As many of you have pointed out, Alberto Gonzales is having a tough time on the job market. I’ll get to that, but first I want to remind you of two other experiences former Bush lawyers have had after they left. First, there’s Harriet Miers, who after a four month job search, ended up where she started, at her old firm of Locke Liddell. She found a job, sure, but it didn’t look like any other big firms were eager to snap up the former White House Counsel.

Then there’s William Haynes. He found something right away–as Corporate Counsel for Chevron. But Chevron doesn’t want you to know they’ve hired Haynes.

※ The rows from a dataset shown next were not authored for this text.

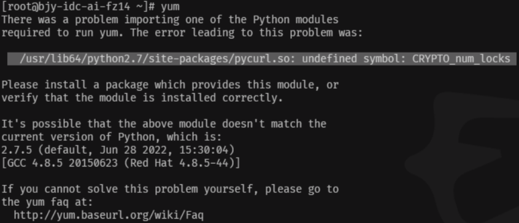
Task: Click 'the yum faq at:' line
Action: click(47, 202)
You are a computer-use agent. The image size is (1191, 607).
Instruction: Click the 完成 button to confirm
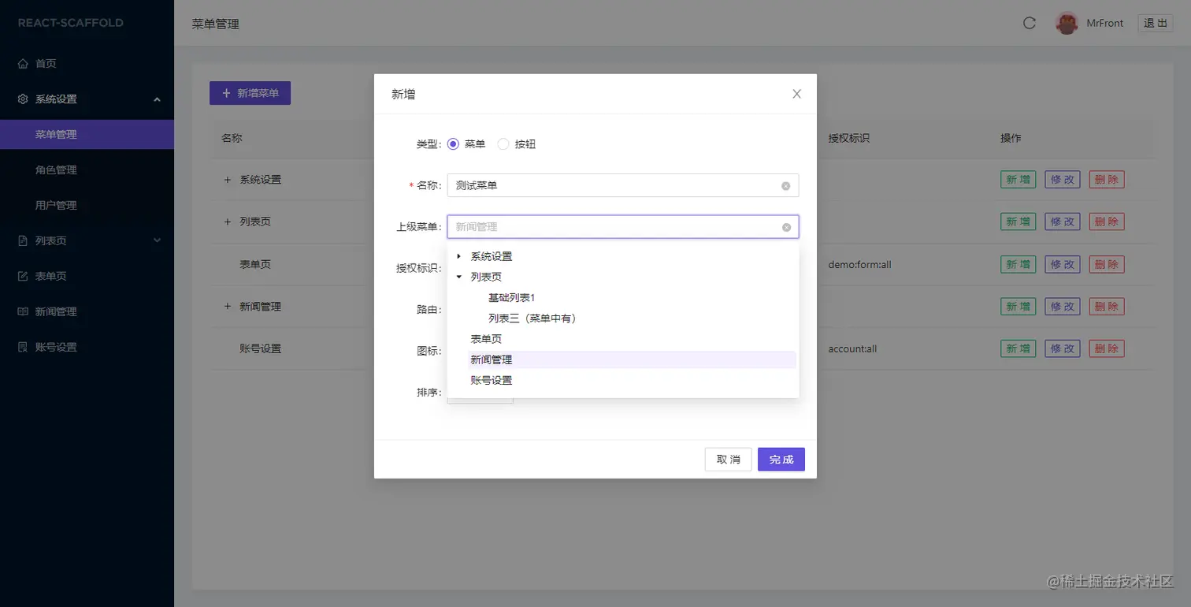point(781,459)
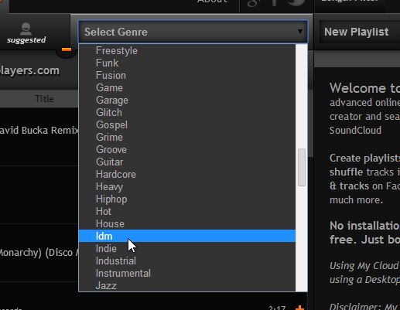Select Gospel genre option
Image resolution: width=400 pixels, height=310 pixels.
[187, 124]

When a company recruits a prominent government official, it’s usually eager to put the word out immediately. But Chevron Corp. took more than a month to publicly confirm that it had hired William "Jim" Haynes II, the controversial former general counsel of the Pentagon. Chevron officials say that they didn’t make a big deal of Haynes’ hiring because they didn’t think it was newsworthy.

[snip]

The U.S. Department of Defense announced Haynes’ resignation as general counsel Feb. 25. Two days later Chevron general counsel Charles James sent a memo to the company’s management committee stating that Haynes would be coming aboard as chief corporate counsel. Haynes, who will report to James, will manage the 45-attorney legal department.

Chevron spokesman Kent Robertson says that the company did not make an external announcement about Haynes’ hiring. "I don’t think we thought it was newsworthy," Robertson says. Word of Haynes’ employment by Chevron began appearing in blogs last week, and was reported on Newsweek‘s Web site April 5.

Mr. Robertson, you may not want the general public to know where Haynes ended up, but particularly with the news that Dick Cheney has leant his personal lawyer to Haynes to represent him in matters pertaining to torture, it is certainly newsworthy that Haynes ended up at one of the oil companies Dick and Bush have been making rich of late.

Read more

The Incredible Disappearing PFIAB

Smintheus provides a good background on Bush’s Executive Order to gut PFIAB (h/t scribe).

On Friday afternoon the White House posted without fanfare a new Executive Order that revamps an important though little known intelligence board. There are a few minor changes, but the most radical revision appears to be that the board has now been stripped of nearly all its powers to investigate and check illegal intelligence activities. It’s difficult to see what legitimate reasons there could have been for gutting the oversight activities of the board in this way, and the WH has not explained the changes.

[snip]

The newly revised IOB is much more passive. Gone is the duty to review agency guidelines regarding illegal intelligence activities. Gone is the duty to hold accountable the intelligence watchdog offices, such as inspectors general, who are supposed to serve as a bulwark against illegal activities.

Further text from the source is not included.